*Saved entries*
◇ ◇ ◇ ◇ ◇
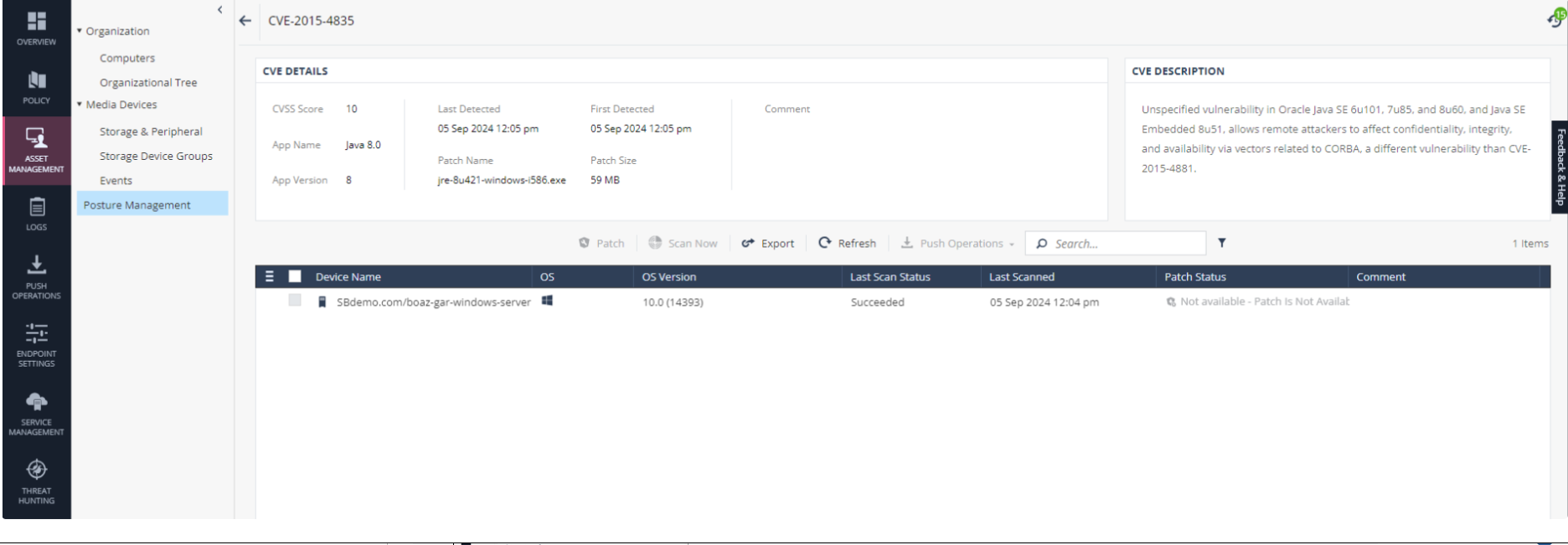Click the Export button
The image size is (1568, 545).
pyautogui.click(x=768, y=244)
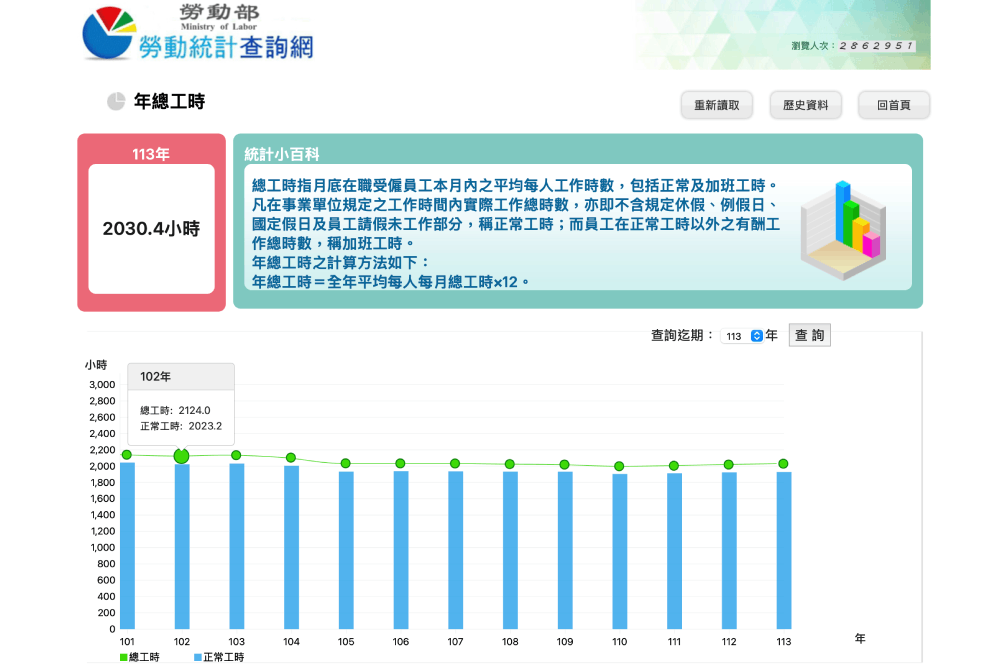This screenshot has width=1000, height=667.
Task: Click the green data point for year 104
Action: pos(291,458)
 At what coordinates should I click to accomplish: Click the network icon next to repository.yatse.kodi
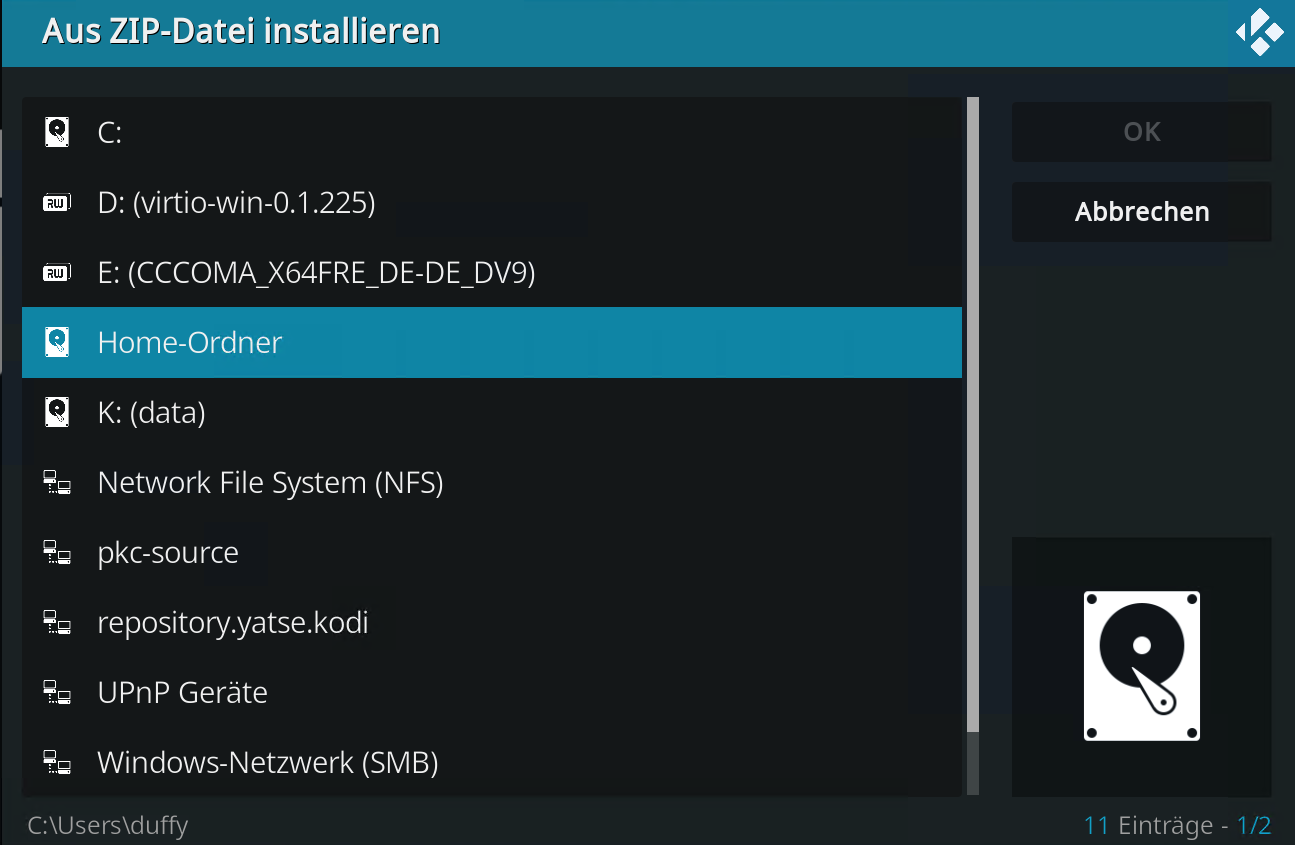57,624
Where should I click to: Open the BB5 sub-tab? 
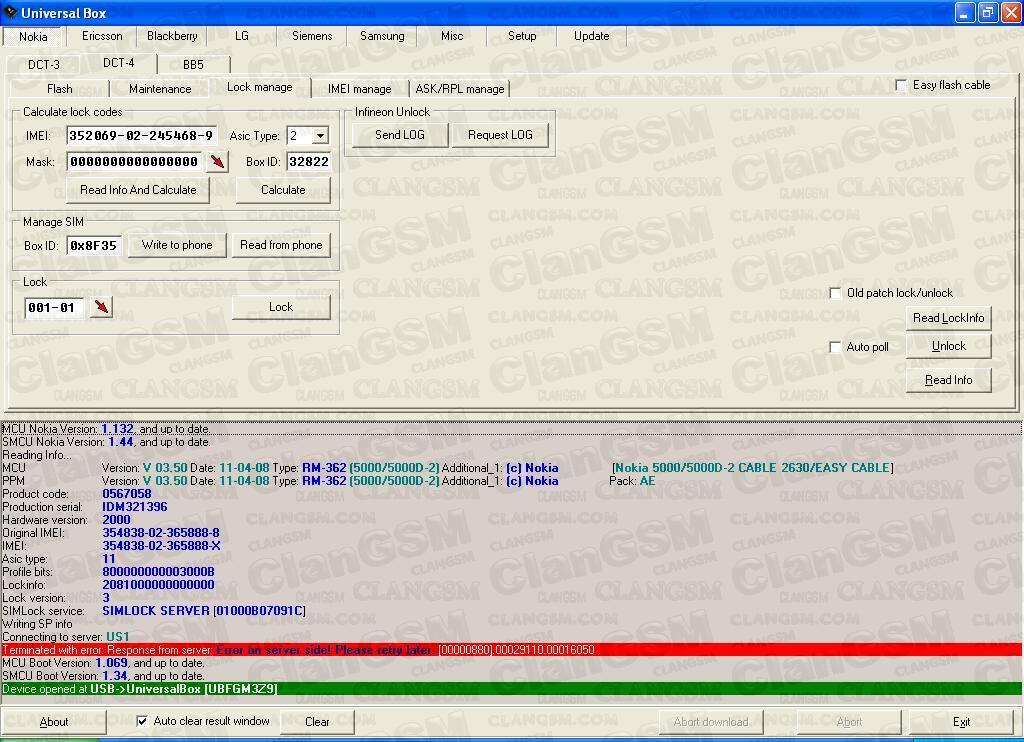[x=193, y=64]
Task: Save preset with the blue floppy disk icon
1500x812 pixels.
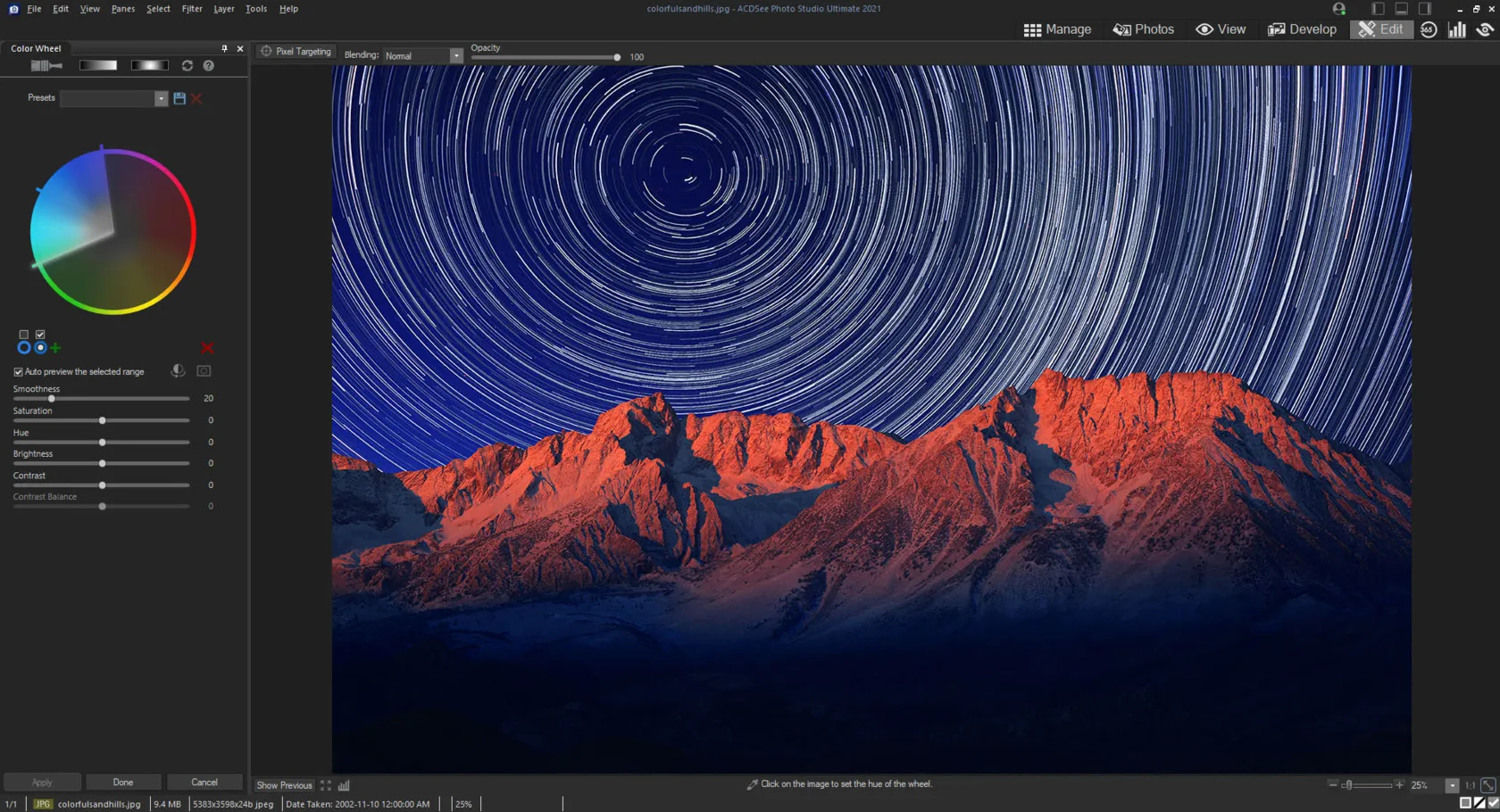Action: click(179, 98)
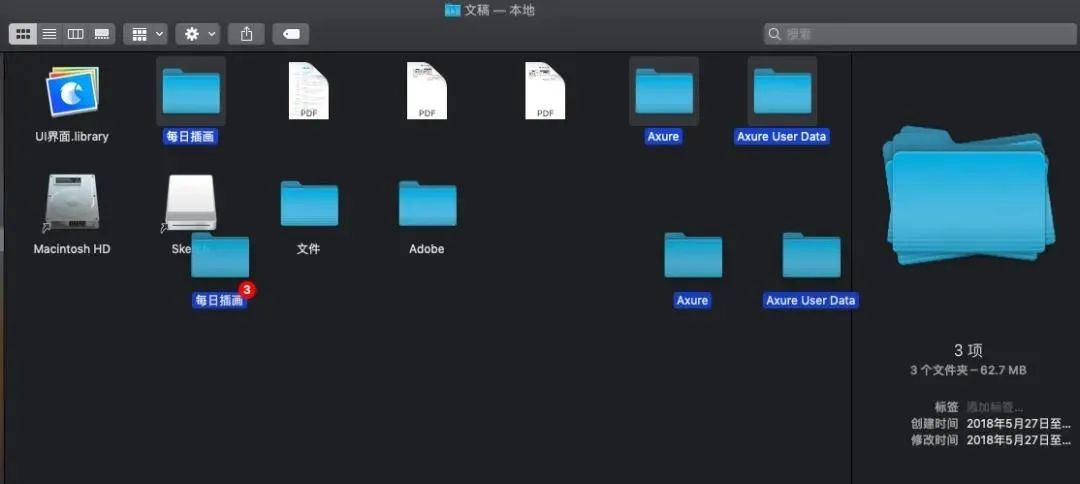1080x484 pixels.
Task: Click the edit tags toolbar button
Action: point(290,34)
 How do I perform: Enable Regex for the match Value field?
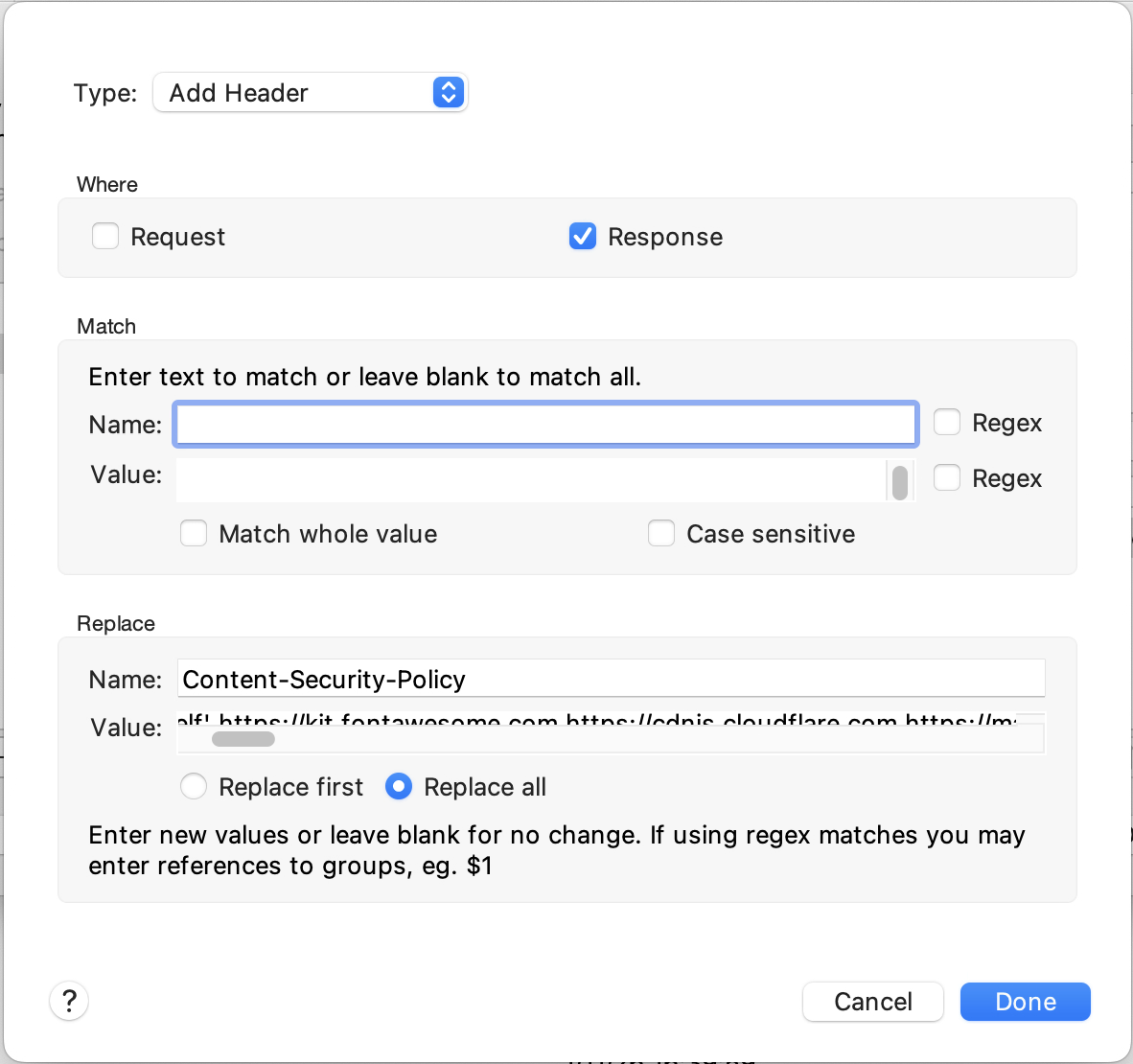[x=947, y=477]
◇ ◇ ◇ ◇ ◇
*Instructions to follow*
Where a line contains "1500x812 pixels.", begin there and set down exactly each line through the end of the data above, omitting any pictures.

*Task result*
1500x812 pixels.
Action: click(179, 98)
1080x484 pixels.
Task: Click the edit tags toolbar button
Action: point(290,34)
 How do I perform: Enable Regex for the match Value field?
[x=947, y=477]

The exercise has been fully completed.